Fangen wir gross an: wenn der zu Beschenkende gerne 3D-Filme guckt, aber in seinem Wohnzimmer noch ein normaler Fernseher steht, der nicht getauscht werden soll, kann man diesen mit einem 3D-fähigen Einsteigermodell beglücken, zum Beispiel dem Monitor AOC e2352Phz. Er bietet ein akzeptables 3D-Bild und braucht keine schweren Shutter-Brillen.

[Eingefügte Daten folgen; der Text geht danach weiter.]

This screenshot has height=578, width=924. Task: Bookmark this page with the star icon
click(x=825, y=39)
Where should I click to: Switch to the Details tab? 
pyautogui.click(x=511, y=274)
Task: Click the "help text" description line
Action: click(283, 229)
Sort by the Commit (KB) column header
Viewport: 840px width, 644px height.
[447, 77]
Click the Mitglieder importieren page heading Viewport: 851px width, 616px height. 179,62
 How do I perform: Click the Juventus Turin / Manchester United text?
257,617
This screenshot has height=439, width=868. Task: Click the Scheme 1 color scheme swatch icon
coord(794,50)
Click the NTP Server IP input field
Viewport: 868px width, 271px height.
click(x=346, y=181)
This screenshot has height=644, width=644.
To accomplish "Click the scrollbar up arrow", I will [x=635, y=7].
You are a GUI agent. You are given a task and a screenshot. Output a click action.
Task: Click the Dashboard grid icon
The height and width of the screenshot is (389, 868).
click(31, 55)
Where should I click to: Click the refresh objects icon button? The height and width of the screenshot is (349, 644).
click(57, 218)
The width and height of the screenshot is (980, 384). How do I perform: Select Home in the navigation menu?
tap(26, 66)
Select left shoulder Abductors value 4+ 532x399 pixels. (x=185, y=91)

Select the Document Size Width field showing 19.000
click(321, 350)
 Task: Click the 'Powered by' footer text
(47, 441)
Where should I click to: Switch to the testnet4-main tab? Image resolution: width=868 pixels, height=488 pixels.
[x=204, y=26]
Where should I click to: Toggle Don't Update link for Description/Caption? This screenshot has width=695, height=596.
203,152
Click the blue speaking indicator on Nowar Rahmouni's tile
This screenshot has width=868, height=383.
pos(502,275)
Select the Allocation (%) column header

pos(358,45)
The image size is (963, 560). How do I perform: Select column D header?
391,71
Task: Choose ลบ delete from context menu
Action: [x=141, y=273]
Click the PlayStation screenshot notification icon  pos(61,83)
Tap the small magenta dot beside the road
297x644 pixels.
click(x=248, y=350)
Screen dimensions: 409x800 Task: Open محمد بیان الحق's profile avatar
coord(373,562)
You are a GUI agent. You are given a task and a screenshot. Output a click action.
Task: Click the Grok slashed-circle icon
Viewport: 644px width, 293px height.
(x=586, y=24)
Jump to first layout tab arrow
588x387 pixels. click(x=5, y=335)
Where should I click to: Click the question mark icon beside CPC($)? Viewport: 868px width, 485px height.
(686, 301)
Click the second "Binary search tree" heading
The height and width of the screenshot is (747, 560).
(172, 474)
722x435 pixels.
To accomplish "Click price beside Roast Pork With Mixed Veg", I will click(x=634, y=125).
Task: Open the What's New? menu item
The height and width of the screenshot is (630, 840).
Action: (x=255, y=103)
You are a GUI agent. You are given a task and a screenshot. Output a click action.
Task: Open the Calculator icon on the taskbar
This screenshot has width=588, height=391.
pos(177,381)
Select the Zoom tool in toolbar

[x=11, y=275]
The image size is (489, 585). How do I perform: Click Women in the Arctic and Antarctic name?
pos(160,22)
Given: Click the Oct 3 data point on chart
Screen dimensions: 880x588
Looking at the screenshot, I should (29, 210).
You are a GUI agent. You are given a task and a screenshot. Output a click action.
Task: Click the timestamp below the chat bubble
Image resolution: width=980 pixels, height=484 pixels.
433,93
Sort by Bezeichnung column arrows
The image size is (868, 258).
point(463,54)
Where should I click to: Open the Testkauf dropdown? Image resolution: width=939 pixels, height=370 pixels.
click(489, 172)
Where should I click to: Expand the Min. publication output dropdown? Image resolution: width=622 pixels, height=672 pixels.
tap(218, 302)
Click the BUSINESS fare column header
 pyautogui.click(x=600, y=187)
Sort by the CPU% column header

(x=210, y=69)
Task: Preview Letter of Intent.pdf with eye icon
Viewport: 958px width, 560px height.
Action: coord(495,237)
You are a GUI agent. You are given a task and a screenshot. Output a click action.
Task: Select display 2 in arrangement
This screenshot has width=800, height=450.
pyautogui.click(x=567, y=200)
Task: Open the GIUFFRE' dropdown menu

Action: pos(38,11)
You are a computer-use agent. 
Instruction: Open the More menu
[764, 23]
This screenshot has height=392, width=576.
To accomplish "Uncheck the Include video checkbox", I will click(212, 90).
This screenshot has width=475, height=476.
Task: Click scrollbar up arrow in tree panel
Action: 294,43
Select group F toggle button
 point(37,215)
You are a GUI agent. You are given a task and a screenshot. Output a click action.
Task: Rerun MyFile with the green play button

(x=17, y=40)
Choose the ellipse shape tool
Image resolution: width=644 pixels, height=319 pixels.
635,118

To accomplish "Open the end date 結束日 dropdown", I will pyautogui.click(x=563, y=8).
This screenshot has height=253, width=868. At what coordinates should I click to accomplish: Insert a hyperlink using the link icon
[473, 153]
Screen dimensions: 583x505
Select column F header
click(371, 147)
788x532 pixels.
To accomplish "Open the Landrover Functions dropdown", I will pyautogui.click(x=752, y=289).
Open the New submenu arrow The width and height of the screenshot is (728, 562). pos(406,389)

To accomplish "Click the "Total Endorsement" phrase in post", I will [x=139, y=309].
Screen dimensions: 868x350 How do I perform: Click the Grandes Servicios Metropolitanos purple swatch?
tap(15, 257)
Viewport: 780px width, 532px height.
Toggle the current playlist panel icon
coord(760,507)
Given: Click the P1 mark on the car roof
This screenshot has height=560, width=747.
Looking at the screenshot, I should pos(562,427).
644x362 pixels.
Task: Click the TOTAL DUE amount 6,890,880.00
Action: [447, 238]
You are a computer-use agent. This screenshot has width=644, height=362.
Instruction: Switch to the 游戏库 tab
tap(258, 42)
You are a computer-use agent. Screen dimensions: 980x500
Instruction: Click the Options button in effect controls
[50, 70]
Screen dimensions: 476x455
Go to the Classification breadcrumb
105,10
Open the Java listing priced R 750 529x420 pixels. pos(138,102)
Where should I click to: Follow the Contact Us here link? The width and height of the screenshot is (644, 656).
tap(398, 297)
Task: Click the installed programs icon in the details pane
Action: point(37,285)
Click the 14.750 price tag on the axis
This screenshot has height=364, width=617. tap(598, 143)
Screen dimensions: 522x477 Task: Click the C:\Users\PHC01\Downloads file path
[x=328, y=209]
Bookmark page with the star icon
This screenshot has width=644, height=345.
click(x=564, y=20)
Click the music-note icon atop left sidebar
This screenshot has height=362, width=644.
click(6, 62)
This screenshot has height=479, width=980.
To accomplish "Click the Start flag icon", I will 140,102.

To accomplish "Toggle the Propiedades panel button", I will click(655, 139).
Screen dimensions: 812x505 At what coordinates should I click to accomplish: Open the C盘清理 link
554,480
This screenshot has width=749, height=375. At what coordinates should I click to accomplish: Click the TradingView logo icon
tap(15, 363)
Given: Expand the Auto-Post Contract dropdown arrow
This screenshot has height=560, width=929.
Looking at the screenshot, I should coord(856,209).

Wer Kinder oder «Junggebliebene» beschenken will, kann ihnen einen Wunschtraum erfüllen: selber in einem Modellauto sitzen zu können. Jedenfalls quasi, denn das Hot Wheels Kameraauto (Affiliate-Link) enthält einen Camcorder, der die wilden Fahrten aufzeichnet. Einziger Wermutstropfen: das Gefährt fährt nicht von allein, sondern nur wenn es auf eine entsprechende Rennbahn angetrieben von der eigenen Schwerkraft oder durch entsprechende Vorrichtungen in Bewegung gesetzt wird. Aber für so manches coole Video wird es auf jeden Fall reichen. Alternativ schnallt man sich das Auto an den Helm, um die Fahrt im Trailpark aufzuzeichnen… Nicht immer mit Fingern malen müssen – das möchte man, wenn ein iPad im Haushalt ist. Doch ein «richtiger Stift» wird bei iPad &Co. kaum je mitgeliefert. Ein guter Stylus für handschriftliche Notizen ist der Wacom Bamboo Stylus (Affiliate-Link), und er funktioniert auch auf kleineren Geräten wie iPhone, iPad oder anderen Smartphones und Geräten mit kapazitivem Bildschirm. Preis: circa EUR 30.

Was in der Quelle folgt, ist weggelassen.